*Requirement:* Give every line from the one containing "Given: Open the 文档 tab" through the one containing "click(374, 454)", inclusive, as a JSON list of strings with one string per line and blank lines omitted.

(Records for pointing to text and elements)
○ ○ ○ ○ ○

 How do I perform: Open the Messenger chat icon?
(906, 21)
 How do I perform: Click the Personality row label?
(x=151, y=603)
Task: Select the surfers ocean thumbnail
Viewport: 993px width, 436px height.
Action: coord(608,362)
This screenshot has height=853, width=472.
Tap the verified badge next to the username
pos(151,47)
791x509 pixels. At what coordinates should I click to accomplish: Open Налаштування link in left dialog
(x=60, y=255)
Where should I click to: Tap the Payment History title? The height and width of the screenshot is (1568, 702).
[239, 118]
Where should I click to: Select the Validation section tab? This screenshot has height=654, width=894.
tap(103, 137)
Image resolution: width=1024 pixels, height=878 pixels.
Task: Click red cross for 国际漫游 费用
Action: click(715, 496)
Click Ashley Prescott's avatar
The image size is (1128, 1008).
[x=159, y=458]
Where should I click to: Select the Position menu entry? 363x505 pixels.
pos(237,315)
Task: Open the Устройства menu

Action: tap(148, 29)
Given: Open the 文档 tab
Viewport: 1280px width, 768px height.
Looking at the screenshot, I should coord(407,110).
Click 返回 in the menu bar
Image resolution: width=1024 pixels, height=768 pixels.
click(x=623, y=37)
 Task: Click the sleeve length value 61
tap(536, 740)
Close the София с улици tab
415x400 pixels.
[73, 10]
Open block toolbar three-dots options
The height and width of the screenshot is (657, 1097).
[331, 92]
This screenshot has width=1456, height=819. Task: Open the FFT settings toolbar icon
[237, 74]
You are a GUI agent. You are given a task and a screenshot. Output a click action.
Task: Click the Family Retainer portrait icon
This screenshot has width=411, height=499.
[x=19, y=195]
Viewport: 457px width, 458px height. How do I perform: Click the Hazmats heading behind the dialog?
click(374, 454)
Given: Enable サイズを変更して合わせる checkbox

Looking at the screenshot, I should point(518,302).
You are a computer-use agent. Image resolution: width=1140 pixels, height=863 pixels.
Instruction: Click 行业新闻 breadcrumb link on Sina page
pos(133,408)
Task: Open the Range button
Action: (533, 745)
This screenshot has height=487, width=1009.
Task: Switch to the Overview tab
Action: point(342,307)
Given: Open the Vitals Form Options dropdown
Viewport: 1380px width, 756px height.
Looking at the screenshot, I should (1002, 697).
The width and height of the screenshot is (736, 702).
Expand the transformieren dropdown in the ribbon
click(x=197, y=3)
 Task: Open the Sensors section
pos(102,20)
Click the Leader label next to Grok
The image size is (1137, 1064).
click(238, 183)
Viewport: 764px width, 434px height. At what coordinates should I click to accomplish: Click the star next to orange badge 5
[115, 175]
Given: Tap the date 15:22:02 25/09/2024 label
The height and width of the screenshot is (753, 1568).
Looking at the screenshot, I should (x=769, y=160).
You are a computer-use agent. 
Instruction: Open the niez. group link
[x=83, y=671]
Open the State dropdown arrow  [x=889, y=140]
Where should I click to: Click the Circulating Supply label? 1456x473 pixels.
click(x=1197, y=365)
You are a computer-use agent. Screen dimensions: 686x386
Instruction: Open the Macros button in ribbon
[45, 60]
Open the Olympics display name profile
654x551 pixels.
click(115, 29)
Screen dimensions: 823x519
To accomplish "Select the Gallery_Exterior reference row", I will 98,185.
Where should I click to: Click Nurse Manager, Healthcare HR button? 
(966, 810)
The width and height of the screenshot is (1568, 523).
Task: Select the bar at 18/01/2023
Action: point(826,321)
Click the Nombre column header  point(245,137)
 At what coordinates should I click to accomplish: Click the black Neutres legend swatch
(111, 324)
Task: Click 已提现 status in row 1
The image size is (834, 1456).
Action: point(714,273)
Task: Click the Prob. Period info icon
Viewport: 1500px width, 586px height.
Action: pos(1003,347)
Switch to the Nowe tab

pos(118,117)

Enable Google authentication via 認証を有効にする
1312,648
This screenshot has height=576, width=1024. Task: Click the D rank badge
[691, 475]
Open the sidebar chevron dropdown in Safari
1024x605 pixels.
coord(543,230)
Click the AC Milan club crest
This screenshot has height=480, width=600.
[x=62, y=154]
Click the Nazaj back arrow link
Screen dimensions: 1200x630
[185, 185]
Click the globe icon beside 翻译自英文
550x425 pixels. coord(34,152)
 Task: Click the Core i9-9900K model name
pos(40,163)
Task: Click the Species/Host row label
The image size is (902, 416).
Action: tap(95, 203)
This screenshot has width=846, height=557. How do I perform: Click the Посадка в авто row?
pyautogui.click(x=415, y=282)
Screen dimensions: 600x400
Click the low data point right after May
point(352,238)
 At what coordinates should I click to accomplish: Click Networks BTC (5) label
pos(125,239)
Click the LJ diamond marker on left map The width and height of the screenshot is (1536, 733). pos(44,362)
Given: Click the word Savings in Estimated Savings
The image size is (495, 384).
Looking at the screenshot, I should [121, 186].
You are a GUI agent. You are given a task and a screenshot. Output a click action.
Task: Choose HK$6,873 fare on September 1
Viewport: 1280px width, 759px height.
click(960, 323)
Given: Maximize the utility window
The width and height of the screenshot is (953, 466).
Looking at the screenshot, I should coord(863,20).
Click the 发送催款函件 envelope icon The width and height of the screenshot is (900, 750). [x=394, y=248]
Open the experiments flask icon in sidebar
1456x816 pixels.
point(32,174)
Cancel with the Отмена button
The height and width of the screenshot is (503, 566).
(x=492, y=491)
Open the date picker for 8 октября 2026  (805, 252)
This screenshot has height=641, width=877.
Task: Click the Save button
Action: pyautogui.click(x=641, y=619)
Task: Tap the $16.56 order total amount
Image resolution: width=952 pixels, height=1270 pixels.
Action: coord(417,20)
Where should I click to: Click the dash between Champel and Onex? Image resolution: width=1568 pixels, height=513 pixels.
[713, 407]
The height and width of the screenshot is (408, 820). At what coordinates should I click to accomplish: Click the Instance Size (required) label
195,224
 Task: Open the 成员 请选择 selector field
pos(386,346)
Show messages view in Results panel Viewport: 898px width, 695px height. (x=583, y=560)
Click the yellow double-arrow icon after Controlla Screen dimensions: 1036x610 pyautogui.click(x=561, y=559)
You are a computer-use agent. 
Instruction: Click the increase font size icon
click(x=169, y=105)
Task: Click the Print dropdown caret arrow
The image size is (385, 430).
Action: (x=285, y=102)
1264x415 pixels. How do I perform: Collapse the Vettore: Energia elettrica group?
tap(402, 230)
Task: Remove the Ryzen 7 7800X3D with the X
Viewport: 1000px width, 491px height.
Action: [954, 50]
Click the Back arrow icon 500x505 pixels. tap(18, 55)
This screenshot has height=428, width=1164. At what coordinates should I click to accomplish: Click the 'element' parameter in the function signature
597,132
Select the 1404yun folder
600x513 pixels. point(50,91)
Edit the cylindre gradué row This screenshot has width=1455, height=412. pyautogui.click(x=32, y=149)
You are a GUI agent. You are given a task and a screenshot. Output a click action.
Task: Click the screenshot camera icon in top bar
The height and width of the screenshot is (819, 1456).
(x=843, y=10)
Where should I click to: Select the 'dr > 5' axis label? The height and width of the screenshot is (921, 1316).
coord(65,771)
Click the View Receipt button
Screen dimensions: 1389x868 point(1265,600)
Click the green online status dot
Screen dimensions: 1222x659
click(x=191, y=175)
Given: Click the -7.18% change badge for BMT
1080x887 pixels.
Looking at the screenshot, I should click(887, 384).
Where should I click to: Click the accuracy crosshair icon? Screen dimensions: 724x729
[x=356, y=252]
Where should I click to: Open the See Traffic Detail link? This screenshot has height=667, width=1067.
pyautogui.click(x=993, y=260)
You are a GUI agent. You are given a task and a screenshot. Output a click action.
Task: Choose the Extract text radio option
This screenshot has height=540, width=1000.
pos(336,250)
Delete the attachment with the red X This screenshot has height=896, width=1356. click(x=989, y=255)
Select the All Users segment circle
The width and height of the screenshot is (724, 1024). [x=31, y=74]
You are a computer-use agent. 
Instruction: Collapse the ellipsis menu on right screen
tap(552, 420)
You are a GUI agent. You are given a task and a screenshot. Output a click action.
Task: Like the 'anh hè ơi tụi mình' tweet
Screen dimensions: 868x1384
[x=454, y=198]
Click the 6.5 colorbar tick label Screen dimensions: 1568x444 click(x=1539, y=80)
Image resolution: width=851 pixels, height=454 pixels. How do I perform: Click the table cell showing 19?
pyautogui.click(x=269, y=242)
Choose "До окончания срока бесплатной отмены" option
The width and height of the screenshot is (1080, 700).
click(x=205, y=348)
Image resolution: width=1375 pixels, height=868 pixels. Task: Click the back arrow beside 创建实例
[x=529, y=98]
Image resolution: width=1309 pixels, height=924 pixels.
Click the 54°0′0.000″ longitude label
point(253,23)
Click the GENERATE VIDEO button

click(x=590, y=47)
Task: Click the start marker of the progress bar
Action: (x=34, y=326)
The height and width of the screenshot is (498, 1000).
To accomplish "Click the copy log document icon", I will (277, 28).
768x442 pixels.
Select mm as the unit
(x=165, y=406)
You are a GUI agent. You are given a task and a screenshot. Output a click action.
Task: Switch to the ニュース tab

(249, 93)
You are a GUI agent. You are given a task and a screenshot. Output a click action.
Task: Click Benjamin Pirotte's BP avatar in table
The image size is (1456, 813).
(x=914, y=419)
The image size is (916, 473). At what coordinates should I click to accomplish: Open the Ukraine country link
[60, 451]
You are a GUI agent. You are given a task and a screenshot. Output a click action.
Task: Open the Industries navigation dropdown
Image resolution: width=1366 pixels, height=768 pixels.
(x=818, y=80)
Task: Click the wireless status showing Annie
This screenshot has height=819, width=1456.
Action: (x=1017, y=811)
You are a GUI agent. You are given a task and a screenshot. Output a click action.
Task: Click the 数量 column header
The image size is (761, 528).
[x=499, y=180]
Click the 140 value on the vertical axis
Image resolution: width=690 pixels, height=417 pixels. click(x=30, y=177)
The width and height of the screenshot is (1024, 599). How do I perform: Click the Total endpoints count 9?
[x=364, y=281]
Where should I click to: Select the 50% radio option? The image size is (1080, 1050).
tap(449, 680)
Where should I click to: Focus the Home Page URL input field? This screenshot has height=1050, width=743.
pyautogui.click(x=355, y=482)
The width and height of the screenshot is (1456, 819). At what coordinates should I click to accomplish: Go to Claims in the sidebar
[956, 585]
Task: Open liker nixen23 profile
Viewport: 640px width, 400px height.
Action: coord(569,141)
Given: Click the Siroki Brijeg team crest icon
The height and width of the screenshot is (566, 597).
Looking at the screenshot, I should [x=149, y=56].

○ ○ ○ ○ ○

*Response to this exercise:*
[
  "Given: Open the 文档 tab",
  "Viewport: 1280px width, 768px height.",
  "Looking at the screenshot, I should coord(407,110).",
  "Click 返回 in the menu bar",
  "Image resolution: width=1024 pixels, height=768 pixels.",
  "click(x=623, y=37)",
  " Task: Click the sleeve length value 61",
  "tap(536, 740)",
  "Close the София с улици tab",
  "415x400 pixels.",
  "[73, 10]",
  "Open block toolbar three-dots options",
  "The height and width of the screenshot is (657, 1097).",
  "[331, 92]",
  "This screenshot has width=1456, height=819. Task: Open the FFT settings toolbar icon",
  "[237, 74]",
  "You are a GUI agent. You are given a task and a screenshot. Output a click action.",
  "Task: Click the Family Retainer portrait icon",
  "This screenshot has width=411, height=499.",
  "[x=19, y=195]",
  "Viewport: 457px width, 458px height. How do I perform: Click the Hazmats heading behind the dialog?",
  "click(374, 454)"
]